Густой румянец смущения покрыл широкие скулы священника, и Он потянул за узел своего льняного шейного платка строгого стиля.

— Ты высок ростом, формы тела прекрасно развиты. — Она испытывала большое удовольствие от того, что ей удалось привести его в полное замешательство. — Тебе нет никакой необходимости прибегать к накладкам с опилками внутри, чтобы ноги казались более мускулистыми. И не нужно подкладывать вату на грудь или плечи. И…

— Селина! — Недовольство и резкость в его голосе звучали не вполне убедительно. — Не пойму, зачем тебе понадобилось говорить подобные вещи!

— Потому что они верны, — заявила она с торжеством. — Ты из породы мужчин, что в одно мгновение покоряют сердца молодых леди, которые понимают толк в красоте… Дейвид, я голодна. Нельзя ли мне наконец получить эту булочку?

— Я… — Он посмотрел вначале на Селину, а потом на тарелку. — Ах да! — Казалось, отчасти ему удалось вернуть самообладание, и он небрежно поставил тарелку на стол перед Селиной.

— Это весьма важно. — Он отошел бы, если бы она его не удержала за руку. Тебе настало время жениться, Дейвид, и обзавестись детьми. Мне известно, что тебя в жизни ждет важная работа, важная миссия, но ведь добрая жена это осознает и будет тебе опорой и поддержкой.

— Селина! Это просто невозможно: ты меня полностью выбиваешь из колеи. В настоящее время меня ни в малейшей степени не волнуют возможные перспективы женитьбы или мои личные нужды…

— Я так и полагала. — Задача устройства благополучной женитьбы и нормальной семейной жизни Дейвида должна теперь пополнить список дел, которые ей предстоит обязательно осуществить. — Скажи, нет ли у тебя на примете особы женского пола, которая могла бы возбудить в тебе нежные чувства?

— Селина, оставь эту тему!

Она не обратила ровно никакого внимания на его предупреждение.

— У тебя ведь собственной семьи нет. Однако я для тебя почти сестра, поэтому я себя назначаю тебе в помощницы в таких делах. Уверяю, что не существует никаких причин, почему бы тебе не поддаться естественному желанию…

Боже! Что я такое говорю, подумала она.

Дейвид осторожно положил руку девушки на стол, но остался стоять возле ее кресла.

— Естественному желанию — чего?..

— Ах! — Она вздернула плечи и начала смахивать воображаемые крошки с полированной поверхности стола из красного дерева. — Ну конечно же, естественному желанию обзавестись компаньоном на жизненном пути.
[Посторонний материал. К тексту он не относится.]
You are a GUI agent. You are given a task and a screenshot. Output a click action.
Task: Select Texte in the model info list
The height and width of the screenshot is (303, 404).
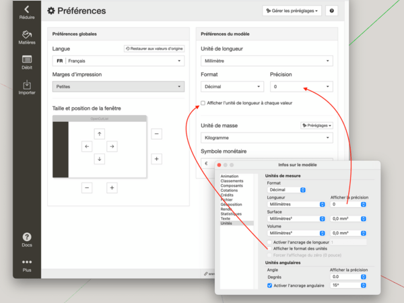click(226, 218)
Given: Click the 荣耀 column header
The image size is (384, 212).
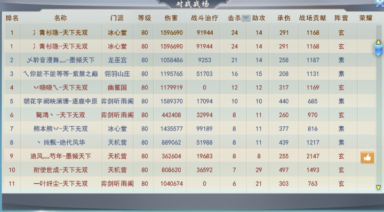Looking at the screenshot, I should (x=366, y=18).
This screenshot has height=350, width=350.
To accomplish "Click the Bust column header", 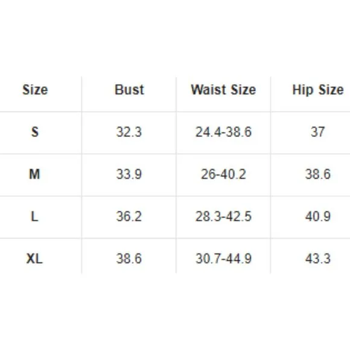I will (129, 90).
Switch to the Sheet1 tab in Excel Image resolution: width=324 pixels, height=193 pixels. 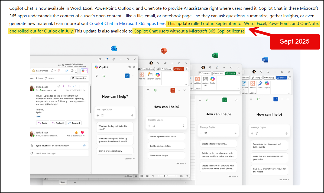pyautogui.click(x=63, y=182)
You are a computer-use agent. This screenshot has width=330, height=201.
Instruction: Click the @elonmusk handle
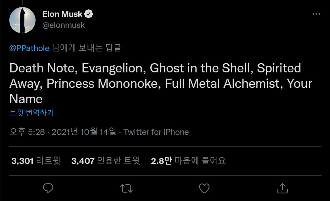(64, 25)
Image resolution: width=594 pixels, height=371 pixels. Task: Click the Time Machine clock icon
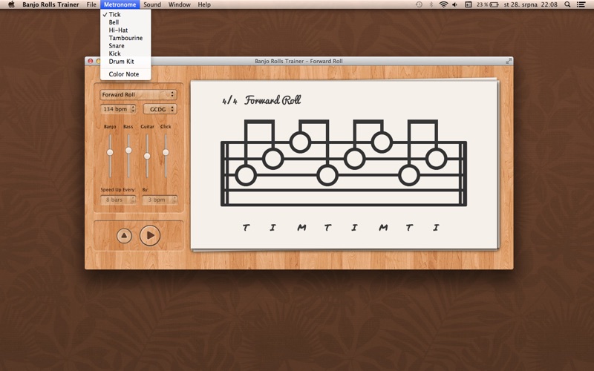pos(419,4)
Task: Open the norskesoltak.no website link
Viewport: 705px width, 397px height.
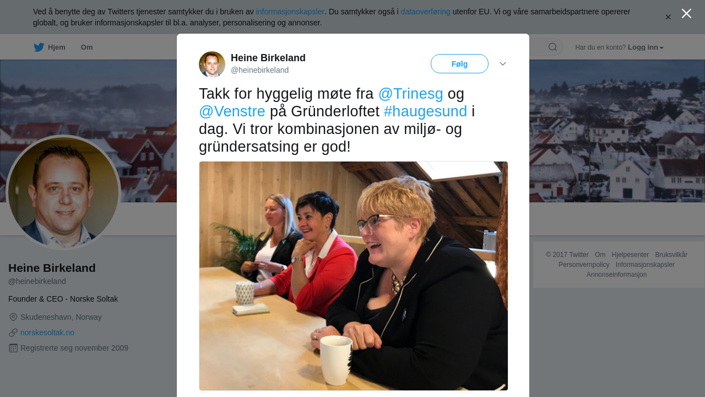Action: click(47, 332)
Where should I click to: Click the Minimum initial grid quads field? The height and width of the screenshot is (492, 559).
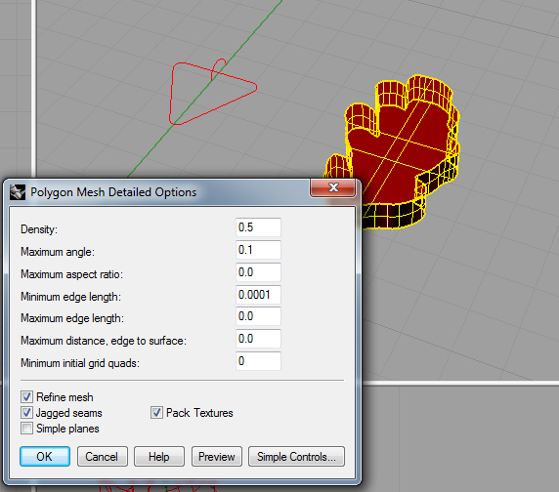point(258,361)
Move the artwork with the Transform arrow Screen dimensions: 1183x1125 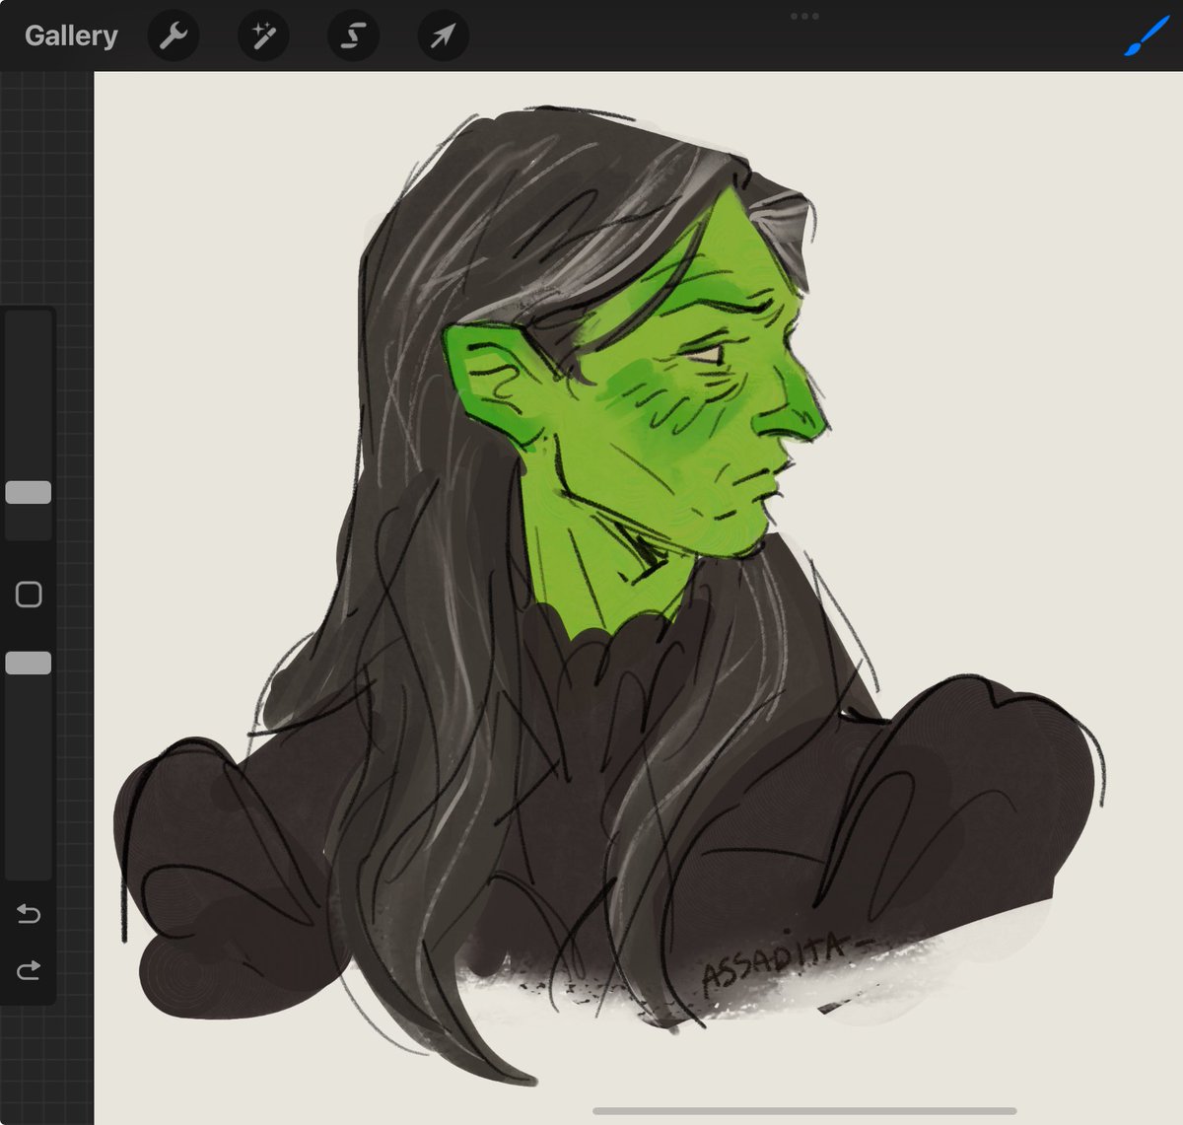[x=442, y=35]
И, разумеется, ради того, чтобы иметь детей! Тебе так хорошо с детьми, ты умеешь с ними обращаться. Я видела, они так и липнут к тебе, когда ты наносишь визиты в деревню Литтл-Паддл.

— Понятно. — Он вернулся в свое кресло размеренными шагами, что было явным признаком мрачного настроения, сцепил вместе пальцы рук. — Полагаю, нам предстоит многое обсудить. Во-первых, я приношу извинения за свои необдуманные замечания. Я не хотел бы проявить неуважение к твоим родителям, но я совершенно искренне не согласен с той суровой и резкой оценкой, что они дают тебе, Селина! Ты необыкновенная девушка с добрым сердцем, и это нам обоим прекрасно известно. Теперь я заслужил твое прощение?